-- Это не японская война, всякий знает, за что воюет, -- на трамвае же сказал мне незнакомый студент. Он показался мне тоже другим и новым, как и рассказы об обнимающихся в Московской Думе гласных противоположных направлений.
И все кругом наполнилось чистенькими, в новых гимнастерках, с новой амуницией солдатами, почти изящными, напоминавшими охотников и спортсменов. Ни растерянности, ни особого возбуждения. Серьезно и бодро все кругом. Удивило и обрадовало запрещение водки.
Львов сидел среди ящиков и тюков, где-то за деревянной, наскоро сколоченной перегородкой, и был так занят, что видеть его было почти невозможно.
Я встречалась с ним по делам -- на этих же первых днях был открыт по его распоряжению госпиталь для душевнобольных воинов, в котором я принимала близкое участие.
Вопрос о призрении душевнобольных, о которых неохотно заботились в прошлую войну, интересовал меня особенно. Меня поразила быстрота, отсутствие всяких формальностей и переписки. Очень скоро к нам привезли первых больных.

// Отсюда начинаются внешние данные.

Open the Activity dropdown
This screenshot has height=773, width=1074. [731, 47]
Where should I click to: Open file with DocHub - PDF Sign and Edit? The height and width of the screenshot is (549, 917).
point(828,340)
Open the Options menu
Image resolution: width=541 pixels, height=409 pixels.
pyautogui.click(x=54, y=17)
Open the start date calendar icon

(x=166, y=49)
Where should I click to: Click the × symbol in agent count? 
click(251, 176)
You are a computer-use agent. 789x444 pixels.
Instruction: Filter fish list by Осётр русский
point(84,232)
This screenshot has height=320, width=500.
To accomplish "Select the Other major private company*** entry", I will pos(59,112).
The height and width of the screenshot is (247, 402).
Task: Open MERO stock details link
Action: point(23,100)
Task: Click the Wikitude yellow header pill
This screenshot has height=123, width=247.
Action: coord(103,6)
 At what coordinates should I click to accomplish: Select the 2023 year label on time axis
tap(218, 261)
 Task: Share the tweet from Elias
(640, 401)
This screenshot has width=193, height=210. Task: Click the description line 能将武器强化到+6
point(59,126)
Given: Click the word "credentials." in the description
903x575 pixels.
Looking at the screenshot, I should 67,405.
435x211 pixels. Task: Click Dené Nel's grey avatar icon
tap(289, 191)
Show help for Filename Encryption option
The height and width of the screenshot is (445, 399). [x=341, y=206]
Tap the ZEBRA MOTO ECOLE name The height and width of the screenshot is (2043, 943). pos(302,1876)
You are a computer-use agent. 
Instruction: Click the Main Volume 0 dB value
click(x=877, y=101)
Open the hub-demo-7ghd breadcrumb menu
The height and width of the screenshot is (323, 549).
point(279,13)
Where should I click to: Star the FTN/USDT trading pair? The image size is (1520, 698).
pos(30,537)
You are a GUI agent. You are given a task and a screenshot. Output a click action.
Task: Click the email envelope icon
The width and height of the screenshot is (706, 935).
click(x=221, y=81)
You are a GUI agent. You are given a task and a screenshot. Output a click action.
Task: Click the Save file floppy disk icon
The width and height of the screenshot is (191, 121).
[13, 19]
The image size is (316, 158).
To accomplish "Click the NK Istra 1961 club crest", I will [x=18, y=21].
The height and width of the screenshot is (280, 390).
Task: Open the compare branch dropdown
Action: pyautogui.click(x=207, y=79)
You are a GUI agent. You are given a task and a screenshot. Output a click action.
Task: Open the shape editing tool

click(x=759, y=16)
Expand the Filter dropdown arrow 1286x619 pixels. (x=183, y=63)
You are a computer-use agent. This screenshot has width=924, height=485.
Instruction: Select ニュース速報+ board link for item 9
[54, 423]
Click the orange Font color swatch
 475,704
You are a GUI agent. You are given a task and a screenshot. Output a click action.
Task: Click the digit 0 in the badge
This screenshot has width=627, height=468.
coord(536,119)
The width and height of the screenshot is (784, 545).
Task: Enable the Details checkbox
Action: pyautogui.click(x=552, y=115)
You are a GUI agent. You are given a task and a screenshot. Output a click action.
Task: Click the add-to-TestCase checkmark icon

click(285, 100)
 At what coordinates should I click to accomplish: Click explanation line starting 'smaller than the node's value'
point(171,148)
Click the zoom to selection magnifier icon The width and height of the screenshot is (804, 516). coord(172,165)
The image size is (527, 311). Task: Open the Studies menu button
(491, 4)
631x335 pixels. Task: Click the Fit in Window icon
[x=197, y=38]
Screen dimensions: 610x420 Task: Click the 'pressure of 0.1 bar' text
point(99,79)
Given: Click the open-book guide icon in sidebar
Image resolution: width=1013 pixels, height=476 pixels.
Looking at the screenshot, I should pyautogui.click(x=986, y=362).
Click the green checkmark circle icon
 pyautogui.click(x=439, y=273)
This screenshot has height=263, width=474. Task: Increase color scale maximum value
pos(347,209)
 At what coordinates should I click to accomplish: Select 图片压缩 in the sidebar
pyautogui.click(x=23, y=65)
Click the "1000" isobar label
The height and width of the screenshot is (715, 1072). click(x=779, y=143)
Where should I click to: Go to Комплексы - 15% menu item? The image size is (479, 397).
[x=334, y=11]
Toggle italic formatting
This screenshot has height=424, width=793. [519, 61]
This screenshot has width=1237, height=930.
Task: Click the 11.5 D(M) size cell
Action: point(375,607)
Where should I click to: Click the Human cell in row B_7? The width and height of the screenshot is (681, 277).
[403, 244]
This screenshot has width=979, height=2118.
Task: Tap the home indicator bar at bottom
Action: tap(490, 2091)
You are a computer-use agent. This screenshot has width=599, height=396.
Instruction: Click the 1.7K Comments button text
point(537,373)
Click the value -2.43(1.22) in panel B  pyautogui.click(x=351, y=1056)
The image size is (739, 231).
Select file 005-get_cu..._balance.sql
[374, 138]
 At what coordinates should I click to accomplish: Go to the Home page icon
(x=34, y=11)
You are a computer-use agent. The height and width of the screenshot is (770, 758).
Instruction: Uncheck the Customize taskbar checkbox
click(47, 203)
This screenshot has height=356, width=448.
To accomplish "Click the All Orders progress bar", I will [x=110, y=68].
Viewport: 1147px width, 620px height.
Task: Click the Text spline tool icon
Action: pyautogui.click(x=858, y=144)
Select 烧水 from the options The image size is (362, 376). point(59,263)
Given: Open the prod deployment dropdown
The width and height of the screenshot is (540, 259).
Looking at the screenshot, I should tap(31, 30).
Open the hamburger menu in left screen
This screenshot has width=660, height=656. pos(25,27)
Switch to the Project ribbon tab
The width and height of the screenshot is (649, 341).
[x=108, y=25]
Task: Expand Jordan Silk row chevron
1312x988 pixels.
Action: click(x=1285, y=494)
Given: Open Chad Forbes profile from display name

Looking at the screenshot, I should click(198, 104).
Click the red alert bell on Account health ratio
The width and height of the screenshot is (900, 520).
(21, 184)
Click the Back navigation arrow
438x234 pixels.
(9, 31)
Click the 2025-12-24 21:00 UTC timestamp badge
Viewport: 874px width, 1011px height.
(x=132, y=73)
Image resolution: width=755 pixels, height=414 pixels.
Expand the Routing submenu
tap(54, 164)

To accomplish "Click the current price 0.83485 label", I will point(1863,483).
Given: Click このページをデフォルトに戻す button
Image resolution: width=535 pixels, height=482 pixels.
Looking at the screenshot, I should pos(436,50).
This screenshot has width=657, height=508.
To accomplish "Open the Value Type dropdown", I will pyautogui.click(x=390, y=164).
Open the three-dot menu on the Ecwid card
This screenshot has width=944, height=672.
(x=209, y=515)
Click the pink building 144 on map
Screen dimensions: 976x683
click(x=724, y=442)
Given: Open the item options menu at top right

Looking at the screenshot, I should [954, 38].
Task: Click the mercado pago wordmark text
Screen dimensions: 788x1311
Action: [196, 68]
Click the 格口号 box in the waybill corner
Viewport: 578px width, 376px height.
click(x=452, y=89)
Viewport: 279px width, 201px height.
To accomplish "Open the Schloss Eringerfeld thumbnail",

Он был всегда утомлен, бледен и как-то, совсем особенно, совершенно серьезен. С портфелем, в автомобиле, среди телефонных звонков и множества людей, приходивших к нему, дожидавшихся его, о чем-то говоривших и спрашивавших распоряжений. Казалось, лицо его стало недоступно улыбке, беззаботному смеху, который я знала прежде.
У него выработался совсем особенный говор, точно он больше всего боялся потерять минуту времени.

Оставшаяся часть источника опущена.